It’s early in the morning on a May day at Sissinghurst Castle Garden, in southern England, but Lucie Willan is already starting work on her designated plot of land, past banks of white flowers that sprout up like one big billowing cloud. That’s to be expected, though. Like all the gardeners at Sissinghurst, she is driven by a profound sense of mission.
“I used to be an art specialist at Christie’s Auction House,” she tells me as she weeds. Why the career shift? It turns out it was seamless. “There are eight gardeners here at the moment and we are all determined to keep Sissinghurst thriving, because it’s a living work of art in itself.”
For the dedicated garden lovers who fan out across the English countryside in the spring and summer, sniffing the perfumed air, the sentiment won’t come as a surprise. Sissinghurst is considered one of the great quintessentially British gardens. The carpet of blossoms, planted by writer Vita Sackville-West and her diplomat husband, Harold Nicolson, in the 1930s, eschews French formality — those tight, rigid plots of flowers — for a sense of ripe wildness.
Even those indifferent to the perfect plot of dahlias will find enough to enjoy here; the surrounding shire of Kent offers the classic English trinity of pastoral villages, castles and stately manors, and even more gardens. And there is a new reason to make the trek: The National Trust has recently started renting out the Priest’s House, tucked into Sissinghurst Gardens themselves. That means for the first time you can book a mini manor for the week, or a weekend, and have the entire, blooming garden to yourself, once the gates close to visitors at dusk.

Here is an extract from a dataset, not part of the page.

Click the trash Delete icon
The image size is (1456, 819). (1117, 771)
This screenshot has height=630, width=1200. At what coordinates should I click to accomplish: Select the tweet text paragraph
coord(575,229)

The Priest’s House sleeps six and is pretty much everything you’d want from an English bolt-hole. It’s also cheaper than the bleakest B&B if you break it down by person, which is what my partner, Thomas McGhee, and I did when we came down from London with three friends.
We took a one-hour train ride south from London to Maidstone, picked up a rental there and finished the trip by car. The minute we walked into the 16th-century red brick rental, we knew the trek was worth it.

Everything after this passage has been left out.